The North Carolina Post-Release Supervision and Parole Commission is responsible for releasing offenders who meet eligibility requirements and establishing conditions for post-release supervision. Members advise the governor on clemency matters. The commission has three members, each serving a four-year term. All members are appointed by the governor.
Rand will leave the Senate by the end of the year. He says he is leaving, because it's time.
"The end of the last session this was really a tough session and with the end of that and wanting to do some new things I thought this would be a good time," Rand said.
The 70-year-old was first appointed to the state Senate in 1981, ran for lieutenant governor in 1995 and helped pushed through the state lottery.
"Sen. Rand served the people of Cumberland County and the state with great distinction in the Senate and he will continue to do so as a member of the parole board," Speaker Joe Hackney said in a statement Wednesday. "He has dedicated many years of his life to making North Carolina better, most especially by working to provide quality and affordable higher education to all."
Rand's new role comes as Perdue is fighting to keep 27 violent inmates behind bars.
A recent North Carolina Supreme Court ruling says North Carolina laws in the 1970s set a life sentence at 80 years. Prisoners sentenced then are now arguing that with time off for good behavior and other reductions, they have paid their debts to society and should be set free.

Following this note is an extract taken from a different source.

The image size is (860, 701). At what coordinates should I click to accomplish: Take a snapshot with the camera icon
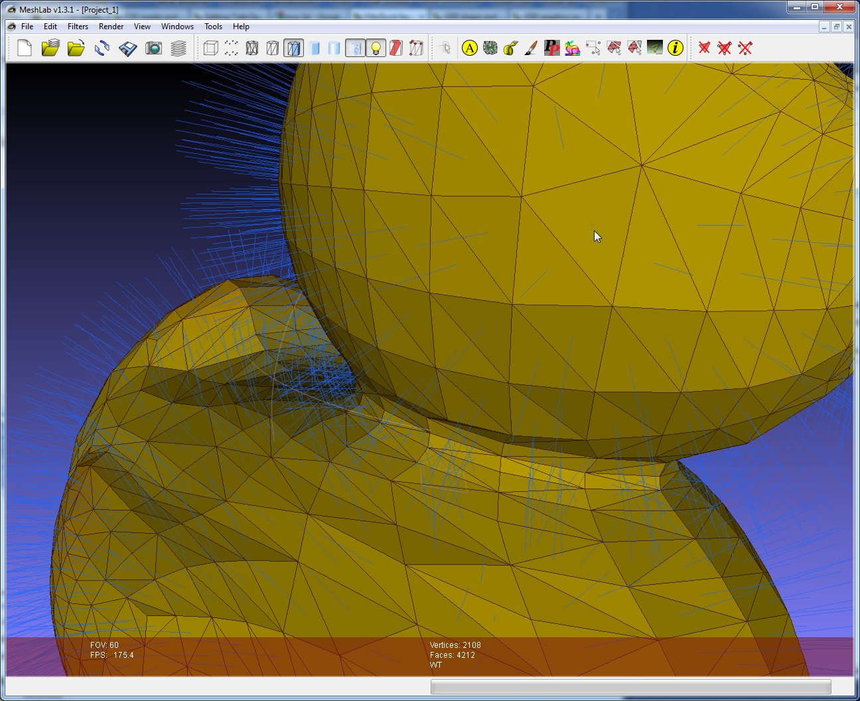click(153, 48)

But under the governor's order, the Department of Correction continues to hold them.
As parole commission chairman Rand says one of his top issues will the state Supreme Court ruling to free the nearly two dozen convicted murders and rapists.
"We are going to try and be judicious and going to look at what's in the best interest of North Carolina," Rand said.
When Eyewitness News asked Rand if he thought the inmates should be released he said, "I would not want to prejudge that I know some of them, and I feel society is better served with them being where they are, but I don't know all of them so I cannot make any kind of broad statement."
As for his legacy as a state senator, Rand says he wants to be remembered as someone who enjoyed the politics, being in the Senate, and hopefully making it little better.